ML Basic #9 | Neural Architecture Search


0. Introduction

  • Neural Architecture Search : A technique for automating the design of Artificial Neural Network


1. NAS : Neural Architecture Search (Google, 2017)

  • Introduction : Neural Nets are still hard to design. And this paper presents a gradient-based method for finding good architectures.

  • Methods :

    1. use RNN controller which returns HyperParams of Conv in the order of (FH > FW > SH > SW > NF , Fig4) to generate neural networks. After the RNN builds the desired number of layers, we stop the RNN and train the network from scratch to convergence.

    2. train this RNN with reinforcement learning to maximize the expected accuracy of the generated architectures on a validation set.

    3. Additionally, set-selection attention is used to form skip connections.
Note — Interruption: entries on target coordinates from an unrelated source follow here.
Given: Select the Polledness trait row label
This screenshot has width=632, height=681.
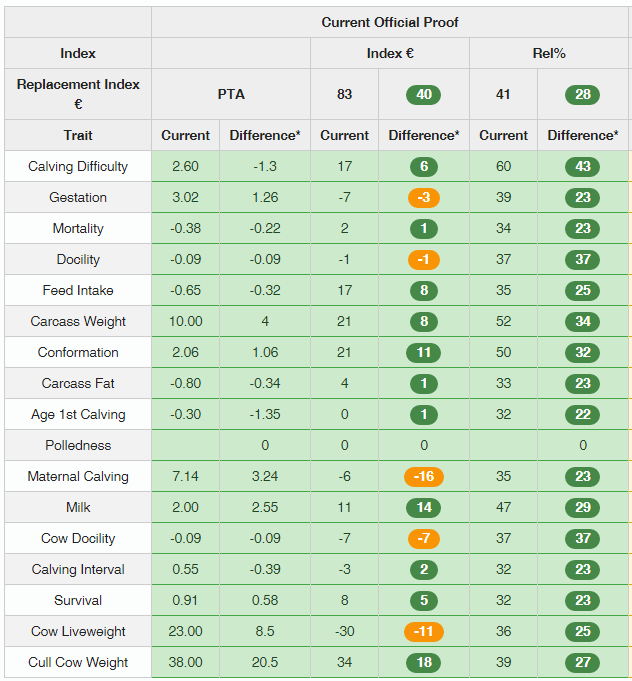Looking at the screenshot, I should tap(78, 445).
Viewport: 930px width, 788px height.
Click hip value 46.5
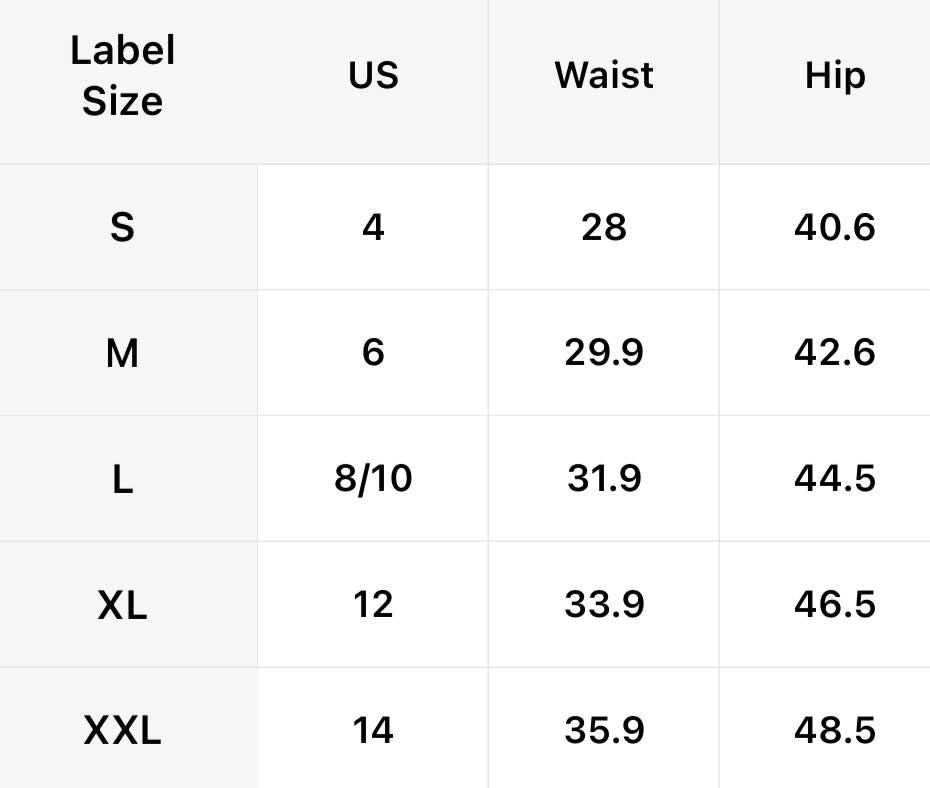coord(834,605)
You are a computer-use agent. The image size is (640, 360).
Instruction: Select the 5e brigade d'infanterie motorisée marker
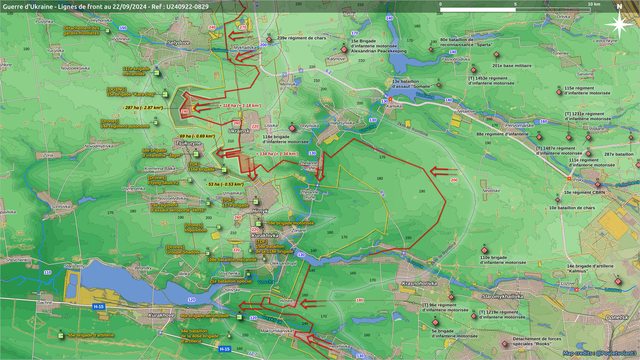tap(435, 322)
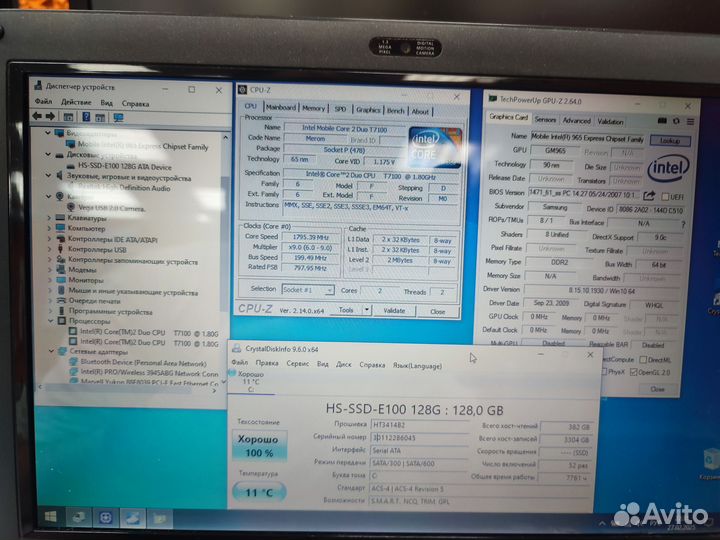Toggle the DirectML checkbox in GPU-Z
The height and width of the screenshot is (540, 720).
click(643, 359)
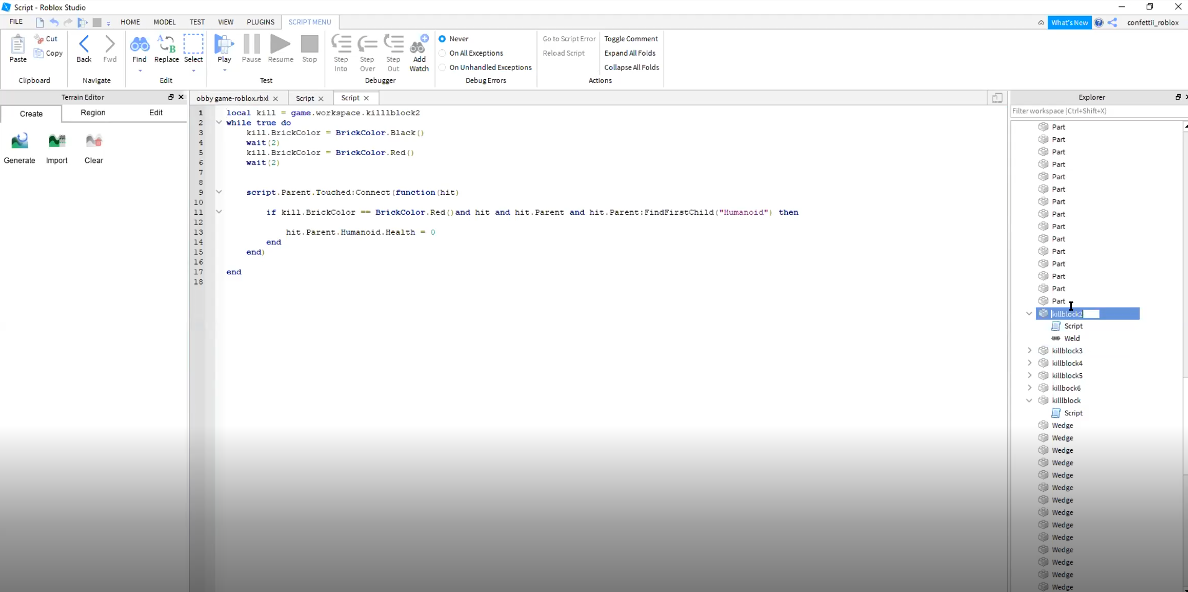
Task: Click the Find binoculars icon
Action: click(x=139, y=45)
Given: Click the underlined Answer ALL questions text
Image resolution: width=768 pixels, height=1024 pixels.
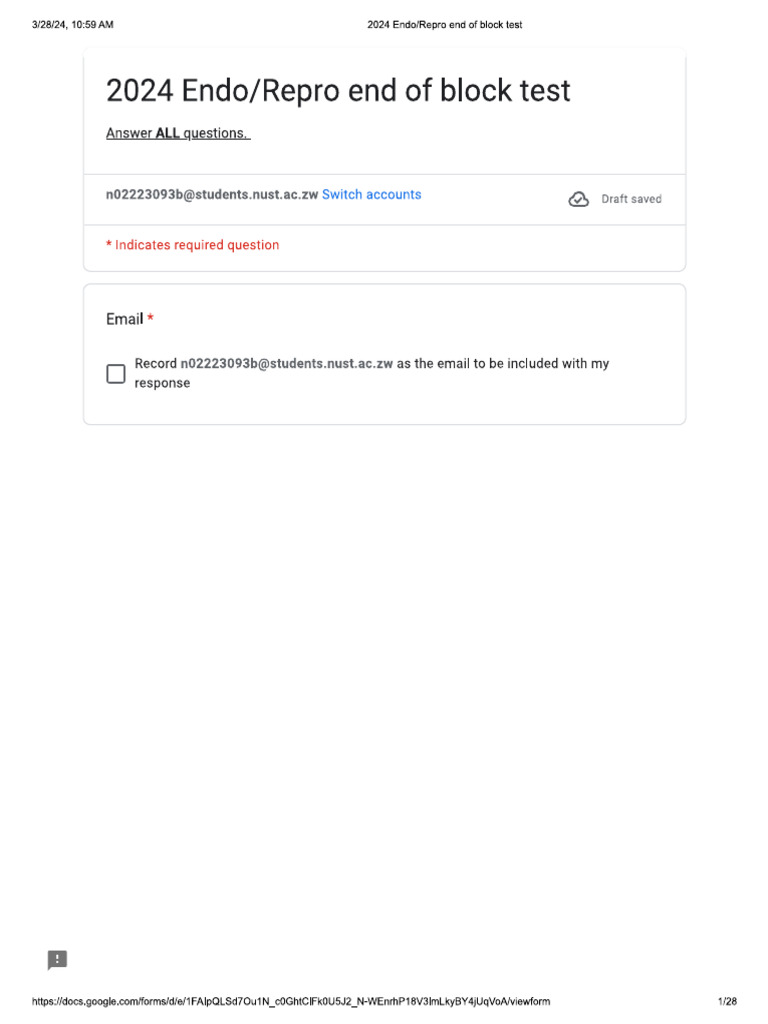Looking at the screenshot, I should click(178, 133).
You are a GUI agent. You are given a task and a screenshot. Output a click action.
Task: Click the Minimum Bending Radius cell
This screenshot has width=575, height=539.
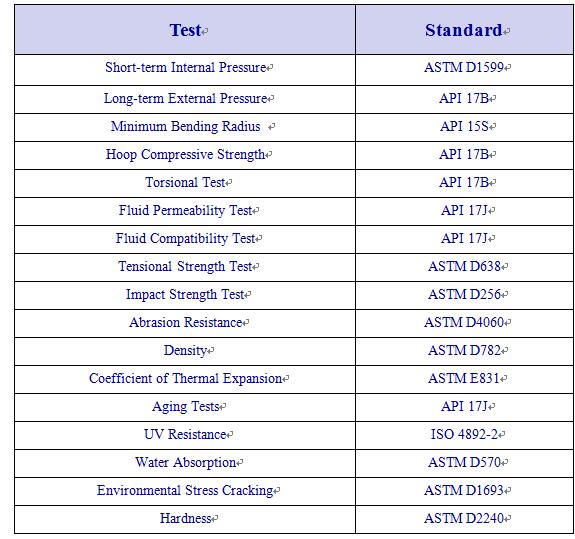point(185,127)
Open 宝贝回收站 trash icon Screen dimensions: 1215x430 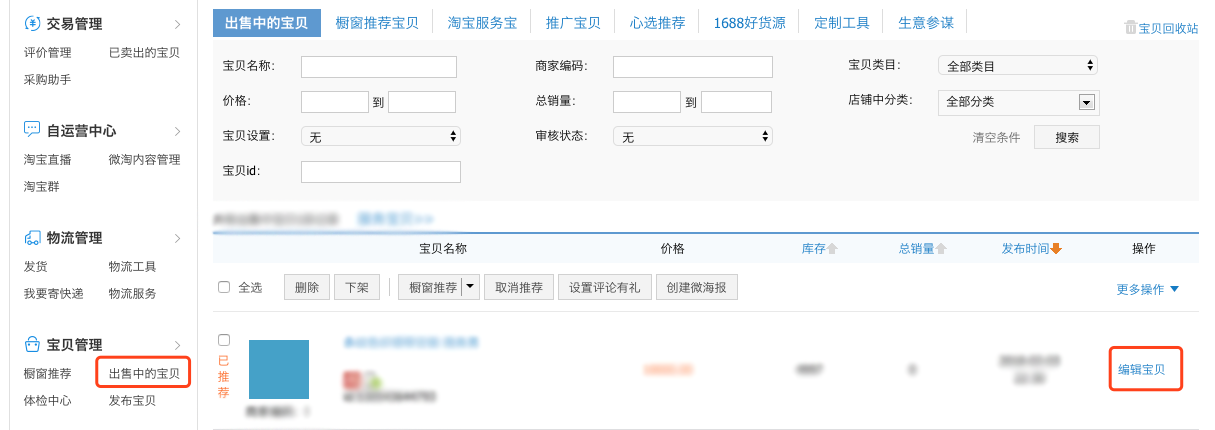(x=1131, y=28)
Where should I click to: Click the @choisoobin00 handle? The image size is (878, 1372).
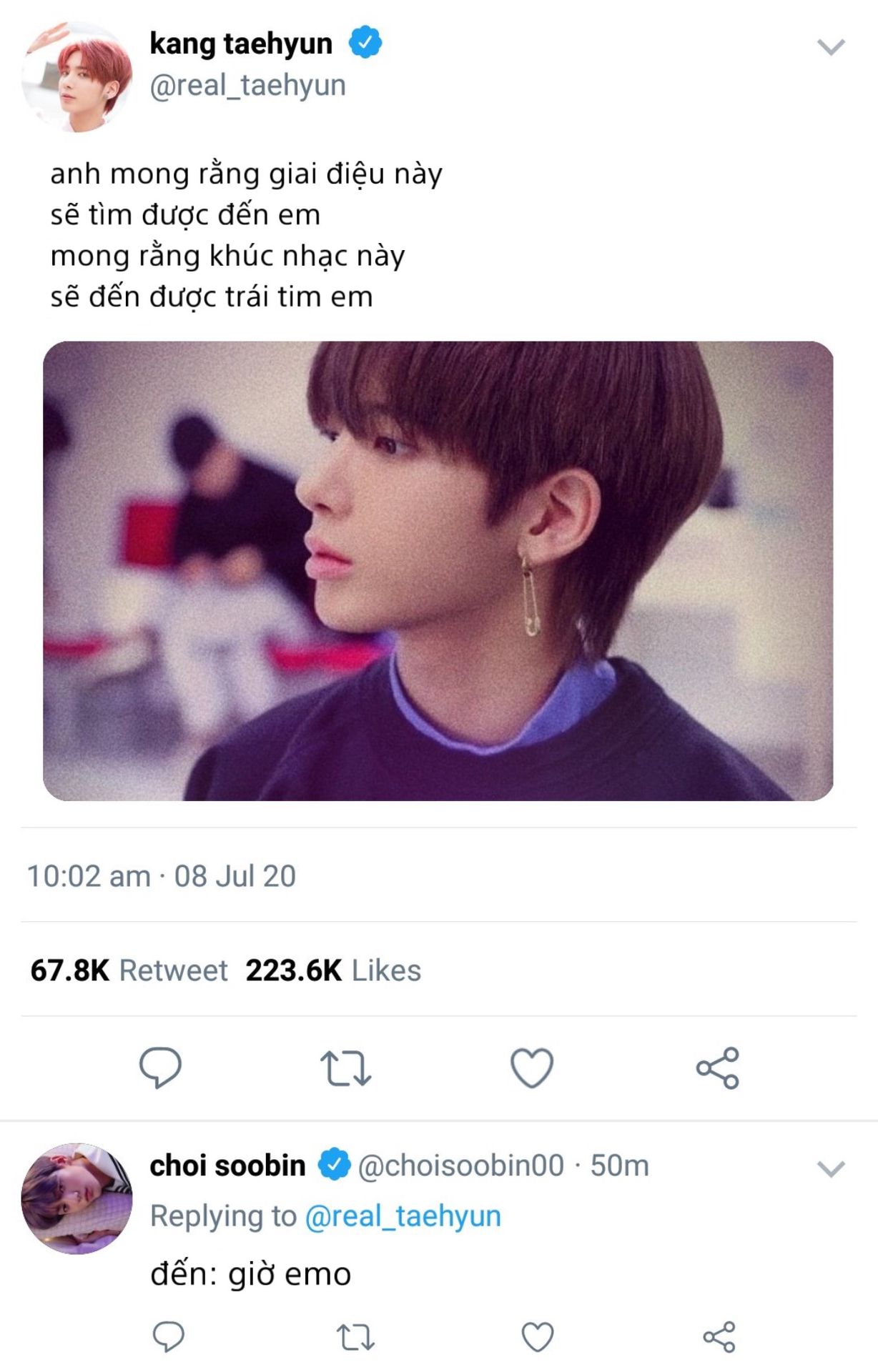(460, 1165)
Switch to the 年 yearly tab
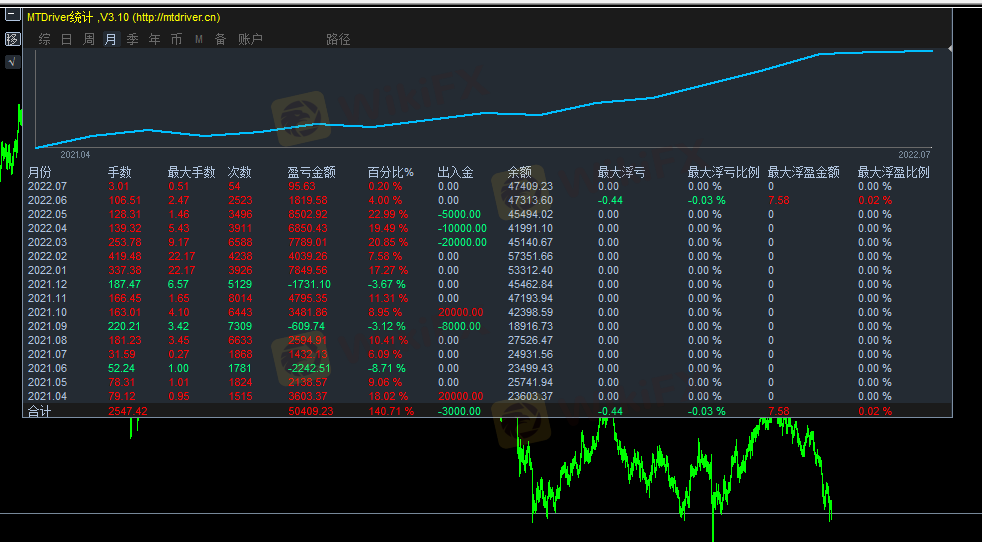This screenshot has width=982, height=542. pyautogui.click(x=154, y=39)
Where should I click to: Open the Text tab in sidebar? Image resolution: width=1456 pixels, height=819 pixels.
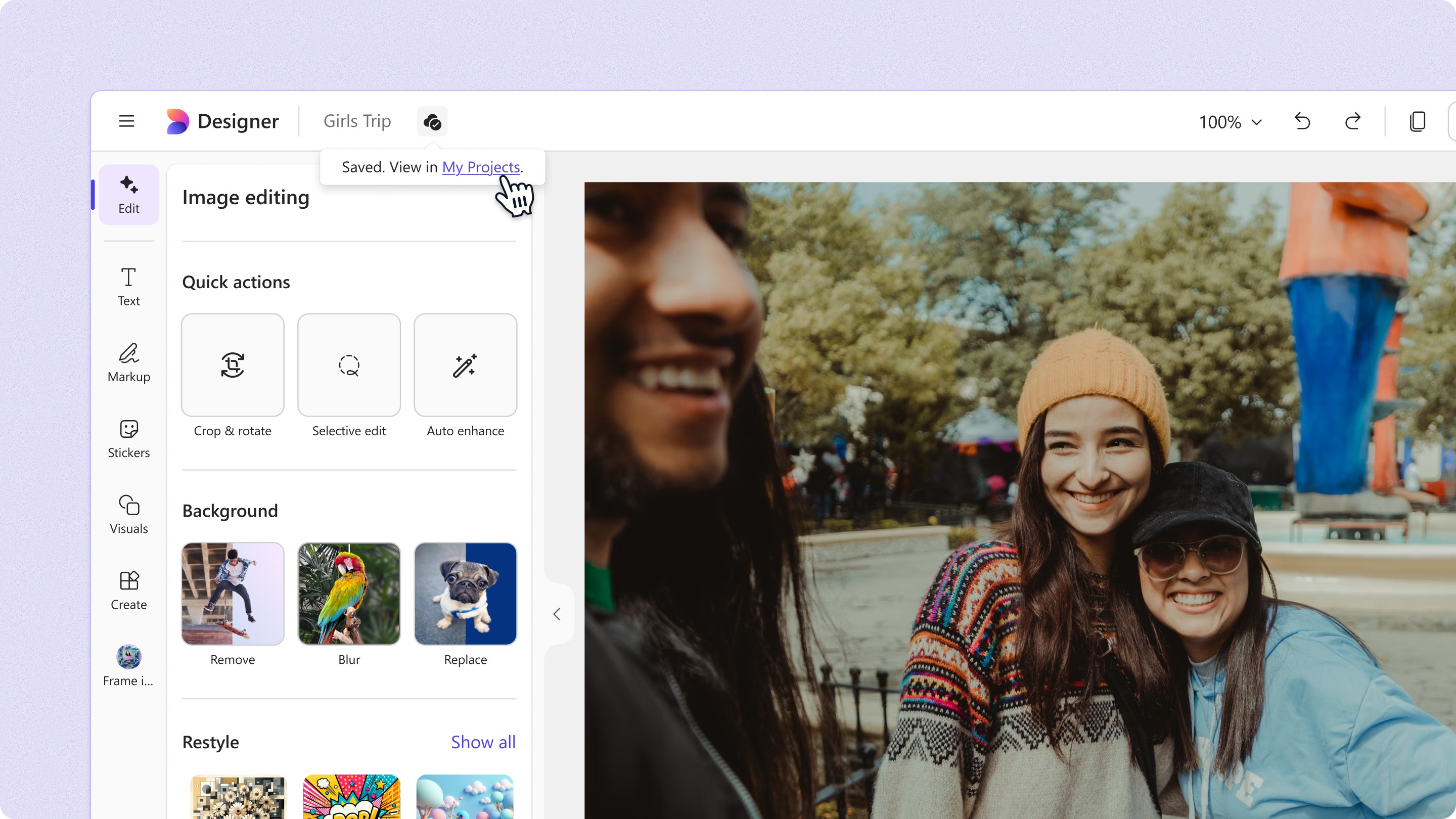(129, 287)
  • Results : NAS can design several promising architectures that performs as well as DenseNet for CIFAR10, after the controller trains 12,800 architectures. And it took 28 days for CIFAR10 using 800 GPUs (Nvidia k40).



2. NAS-Net (Google, 2017)

  • Introduction : Applying NAS is computationally expensive. Therefore, authors propose a faster method to search a good architectures on small dataset like CIFAR-10, which can be transfered to larger datasets such as ImageNet.

  • Methods :

    1. Main search method used in this work is the NAS frameworks (RNN controller, Reinforcement Learning)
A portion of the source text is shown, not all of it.